Friday, April 21, 2023

Planting by days off, not by the moon

 Blessings Darlings!

It was a day off of my 'paying' job today, so it was all about resting and garden work.  By 'garden work' I mean I planted more sprouting seeds in real soil and started hardening the plants off.  I can't work in the actual garden because we have a drought going on here at this time, and if I want to do anything with the garden I'll have to water it before I can work the earth.

While I never like to pump up groundwater for the garden, right now all the water I have is softened water.  When our pump died a couple of months ago, the plumbers removed the tap on the well head that was our only non-softened access to water.  Any water from the house taps has tons of softener salt in it, and kills plants.

Yes, there is a way to route water around the softener - but only for the entire house.  Tomorrow I am likely to do that.  Then I'll still have to first dump lots of softened water from the pipes on to the gravel driveway to the house/barn before I can get water that is free from the salt/etc.  It will waste a crap load of water plus electricity to pump it.  So I'll only water the parts of the garden that I'm likely to actually work on tomorrow.  And I'll have to do it after I wash and hang clothes so I have softened water for that (Local water is HARD HARD HARD in this schist rock area.) 

But I'll have to do it so I can prepare beds to plant.  And planting and eating what we grow is important to me.

Here's hoping that the rain that forecasters promise for this weekend actually arrives.  Forecasts have been wrong about that for the past 6 weeks.  This time they are promising a full inch of rain on Saturday afternoon.

That said, almost all my seeds are sprouting well, other than the usual lazy pepper seeds.  I lost the first round of Cherokee Purple tomatoes and shishito peppers when I went to the Sacred Space/Between the Worlds conference (I hadn't explicitly told the family about water and 'take them in if there is a freeze') so I'm trying to make up for lost time.  I found 11 shishito seeds I hadn't planted, so I'm hoping to get at least 3 producing plants from them.  I bought more Purple Cherokee seeds, and found I had some old Roma and Rutgers seeds, too.  Alas, no Brandywine seeds around the house. 

If I can work the ground tomorrow, planting (late, as always) beets, radishes, neeps, and swedes will commence.

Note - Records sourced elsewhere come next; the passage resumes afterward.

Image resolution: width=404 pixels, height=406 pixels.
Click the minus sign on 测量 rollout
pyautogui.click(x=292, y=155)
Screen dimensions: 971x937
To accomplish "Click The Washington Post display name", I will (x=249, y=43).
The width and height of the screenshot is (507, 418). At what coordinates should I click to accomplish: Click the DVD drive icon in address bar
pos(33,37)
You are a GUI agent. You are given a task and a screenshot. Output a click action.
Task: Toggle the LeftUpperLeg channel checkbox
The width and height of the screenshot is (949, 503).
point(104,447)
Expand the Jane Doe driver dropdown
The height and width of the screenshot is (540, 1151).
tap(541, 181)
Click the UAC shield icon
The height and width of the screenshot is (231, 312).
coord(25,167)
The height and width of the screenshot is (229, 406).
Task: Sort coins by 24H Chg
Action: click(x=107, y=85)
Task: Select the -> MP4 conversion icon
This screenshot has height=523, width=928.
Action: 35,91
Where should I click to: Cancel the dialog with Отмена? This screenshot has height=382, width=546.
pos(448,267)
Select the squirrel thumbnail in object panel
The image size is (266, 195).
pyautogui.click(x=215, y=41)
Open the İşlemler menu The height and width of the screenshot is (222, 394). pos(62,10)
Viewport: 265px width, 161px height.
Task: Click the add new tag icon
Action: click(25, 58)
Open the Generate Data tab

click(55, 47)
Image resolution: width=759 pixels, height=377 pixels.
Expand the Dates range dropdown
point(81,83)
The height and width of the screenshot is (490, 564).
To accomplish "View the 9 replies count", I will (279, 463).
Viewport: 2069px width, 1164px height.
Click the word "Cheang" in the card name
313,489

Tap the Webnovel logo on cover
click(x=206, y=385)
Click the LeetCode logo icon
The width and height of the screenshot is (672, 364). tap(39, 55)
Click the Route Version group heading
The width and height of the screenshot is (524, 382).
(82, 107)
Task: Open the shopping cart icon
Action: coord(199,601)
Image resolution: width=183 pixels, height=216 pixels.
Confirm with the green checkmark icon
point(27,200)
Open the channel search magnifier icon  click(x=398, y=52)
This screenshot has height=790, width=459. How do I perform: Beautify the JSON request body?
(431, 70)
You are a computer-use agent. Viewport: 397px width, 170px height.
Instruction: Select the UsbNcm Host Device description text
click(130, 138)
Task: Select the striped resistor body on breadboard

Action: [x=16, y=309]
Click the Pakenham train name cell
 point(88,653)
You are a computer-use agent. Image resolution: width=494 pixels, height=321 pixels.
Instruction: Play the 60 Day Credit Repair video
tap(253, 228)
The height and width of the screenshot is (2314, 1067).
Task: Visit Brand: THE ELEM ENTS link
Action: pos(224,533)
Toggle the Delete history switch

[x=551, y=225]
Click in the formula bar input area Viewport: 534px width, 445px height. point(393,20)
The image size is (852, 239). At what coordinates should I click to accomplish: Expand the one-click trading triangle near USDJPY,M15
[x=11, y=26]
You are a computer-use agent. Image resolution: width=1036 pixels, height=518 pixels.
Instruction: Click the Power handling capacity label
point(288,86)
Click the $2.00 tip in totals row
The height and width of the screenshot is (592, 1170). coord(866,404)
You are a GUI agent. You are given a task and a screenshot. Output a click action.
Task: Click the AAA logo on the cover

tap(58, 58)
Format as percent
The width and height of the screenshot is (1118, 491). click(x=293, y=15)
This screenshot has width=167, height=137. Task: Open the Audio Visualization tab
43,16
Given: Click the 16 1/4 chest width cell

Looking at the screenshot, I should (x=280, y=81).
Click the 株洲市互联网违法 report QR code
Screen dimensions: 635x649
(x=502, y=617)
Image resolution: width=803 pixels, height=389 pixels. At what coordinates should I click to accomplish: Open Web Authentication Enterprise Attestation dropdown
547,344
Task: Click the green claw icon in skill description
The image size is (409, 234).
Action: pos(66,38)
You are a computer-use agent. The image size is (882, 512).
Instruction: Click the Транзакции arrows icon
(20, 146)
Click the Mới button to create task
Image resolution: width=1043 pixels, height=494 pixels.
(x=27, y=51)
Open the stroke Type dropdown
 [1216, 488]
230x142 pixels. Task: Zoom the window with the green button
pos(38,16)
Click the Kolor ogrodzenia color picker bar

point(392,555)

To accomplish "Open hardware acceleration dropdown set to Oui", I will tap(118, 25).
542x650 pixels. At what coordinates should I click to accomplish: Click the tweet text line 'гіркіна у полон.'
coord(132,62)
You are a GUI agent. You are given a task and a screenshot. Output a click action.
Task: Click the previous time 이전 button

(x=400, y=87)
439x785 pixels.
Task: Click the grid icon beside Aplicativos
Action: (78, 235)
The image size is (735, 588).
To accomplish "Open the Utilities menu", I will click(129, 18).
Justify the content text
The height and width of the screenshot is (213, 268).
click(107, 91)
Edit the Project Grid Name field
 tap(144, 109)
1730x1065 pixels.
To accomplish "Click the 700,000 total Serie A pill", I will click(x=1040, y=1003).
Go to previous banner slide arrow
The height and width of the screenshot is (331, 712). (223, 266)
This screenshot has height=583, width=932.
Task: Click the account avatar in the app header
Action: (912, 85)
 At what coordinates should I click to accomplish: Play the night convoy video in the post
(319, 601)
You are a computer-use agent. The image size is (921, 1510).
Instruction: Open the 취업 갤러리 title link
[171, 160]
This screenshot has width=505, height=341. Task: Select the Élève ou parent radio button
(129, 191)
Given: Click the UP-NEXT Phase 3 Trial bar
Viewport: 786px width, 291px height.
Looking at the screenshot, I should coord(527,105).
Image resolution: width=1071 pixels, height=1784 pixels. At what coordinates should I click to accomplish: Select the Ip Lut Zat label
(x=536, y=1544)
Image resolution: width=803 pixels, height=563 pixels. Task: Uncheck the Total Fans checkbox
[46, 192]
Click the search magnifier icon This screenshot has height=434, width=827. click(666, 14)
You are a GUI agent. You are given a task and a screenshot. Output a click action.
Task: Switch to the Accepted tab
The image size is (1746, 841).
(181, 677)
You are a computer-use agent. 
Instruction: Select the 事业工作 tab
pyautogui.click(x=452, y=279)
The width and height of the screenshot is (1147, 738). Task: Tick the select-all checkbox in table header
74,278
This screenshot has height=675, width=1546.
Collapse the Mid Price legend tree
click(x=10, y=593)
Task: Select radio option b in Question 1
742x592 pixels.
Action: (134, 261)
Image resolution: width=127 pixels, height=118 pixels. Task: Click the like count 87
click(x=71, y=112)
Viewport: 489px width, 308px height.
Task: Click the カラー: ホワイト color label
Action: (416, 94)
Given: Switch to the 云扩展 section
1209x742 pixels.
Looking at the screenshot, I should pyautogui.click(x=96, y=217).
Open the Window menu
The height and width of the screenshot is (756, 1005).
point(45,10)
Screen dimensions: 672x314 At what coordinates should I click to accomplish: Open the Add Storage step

And just maybe, the Chubby Hubby will get the rain barrel ready for Saturday's rain.

Frondly, Fern

Friday, April 14, 2023

Easter! Time for Necromancy!

 Blessings Darlings!

Five days ago was western Easter Sunday.  On that day, I attended a class (at Between the Worlds/Sacred Space) by Christopher Orapello on Necromancy.  Yes, the folks running that conference UNDOUBTEDLY chose that scheduling.  Yes, I'm sure that they laughed and laughed and laughed.  Yes, Gwendolyn/Ivo/etc, you know I adore you all.

This coming Sunday is Eastern Orthodox Easter. 

And I've been reading BJ Swain's book on Familiars, which includes 'networking with the fairies via the dead to ask for a familiar'.  His writing style also inspired the parallelism in the first paragraph.

So while many have resurrection and new beginnings on their mind - I have a 'new beginning' in necromancy on my mind, thus combining all themes.

It being a beginning, I don't have any 'dedicated tools' for this type of work.  And it occurred to me that since I work at a thrift store chain that gets lots of stuff from people cleaning out homes after the death  of family members that a lot of what passes before me has strong links to the dead.

Of course this is not the FIRST time this thought occurred to me - it's why I do a quick cleanse on all things I buy from work.  The difference is that now I am considering SEEKING things that have links to the dead.  Many donors tell me when they are clearing out stuff after a person dies, so I can look stuff over, note what is there, and look for it after it's been on the shelves a day or two (I am required to wait at least 2 hours after things are on the shelves before I can buy them so we employees don't bogart all the good stuff.  I choose to give things extra time.)  

Mind you, I'm still not sure I will do any necromancy.  But then my Prepper side speaks up and reminds me that it's good to be prepared for anything, and an offering plate, a box or bowl for requests, and a candle holder or two won't take up much room . . . and you never know when necromancy will be the right tool for what you need to get done.